Ma subito Gesù parlò loro e disse: «Coraggio, sono io; non abbiate paura!»
(Matteo 14:27)
È difficile, forse impossibile, rimanere calmi durante una tempesta in piena notte. La tempesta non si controlla, il buio ottenebra la vista più acuta, i rumori delle onde agitate confondono e tutto ciò ci trova impreparati. Così l'autocontrollo, la lucidità e la tranquillità del nostro cuore lasciano spazio alla paura che ci rende inerti, incapaci di agire, di riflettere e di valutare realisticamente la situazione.

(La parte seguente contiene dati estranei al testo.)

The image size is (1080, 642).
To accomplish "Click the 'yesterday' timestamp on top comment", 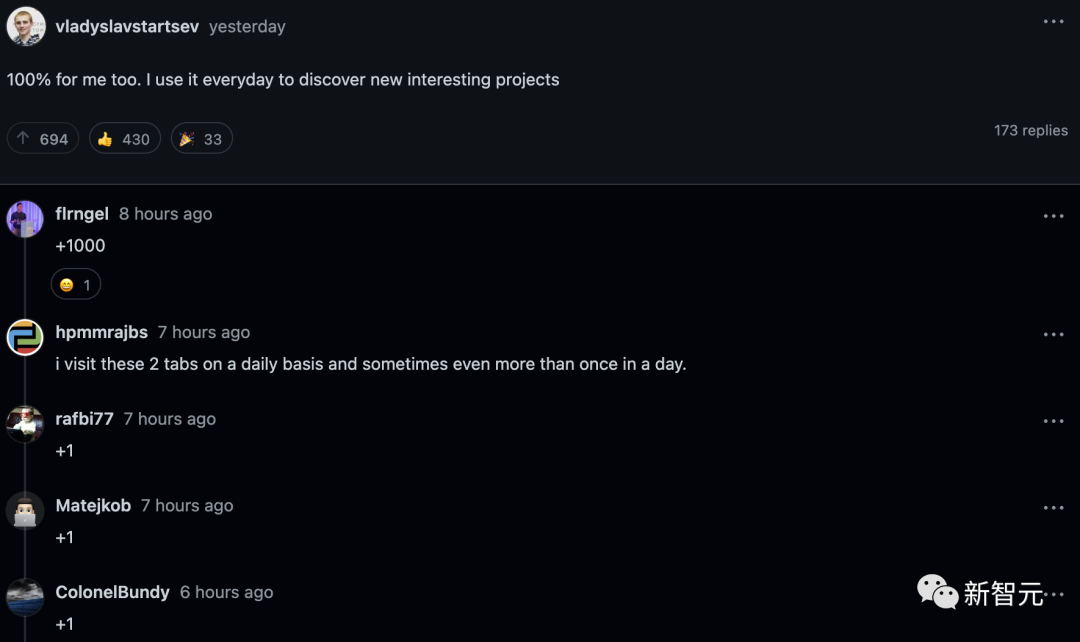I will (247, 27).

Quella notte anche i discepoli si trovarono ad affrontare una tempesta simile. Il Vangelo narra che, mentre si affaticavano a remare perché il vento era contrario alla loro barca, Gesù venne verso di loro camminando sulle onde. Essi, però, Lo scambiarono per un fantasma ed ebbero gran paura. Spesso la nostra fede viene meno, ma l'amore del Salvatore è sempre pronto a incoraggiarci. Gesù, infatti, subito parlò loro, così essi Lo riconobbero e furono rassicurati dalla Sua voce. Qualsiasi tempesta possa abbattersi contro la nostra vita, Gesù ci invita a stare di buon animo, a non dubitare della Sua presenza proprio nelle situazioni più spaventose, in modo da rimanere lucidi per affrontare la tempesta e soprattutto per scoprire che Egli ci viene incontro proprio nell'ora più buia.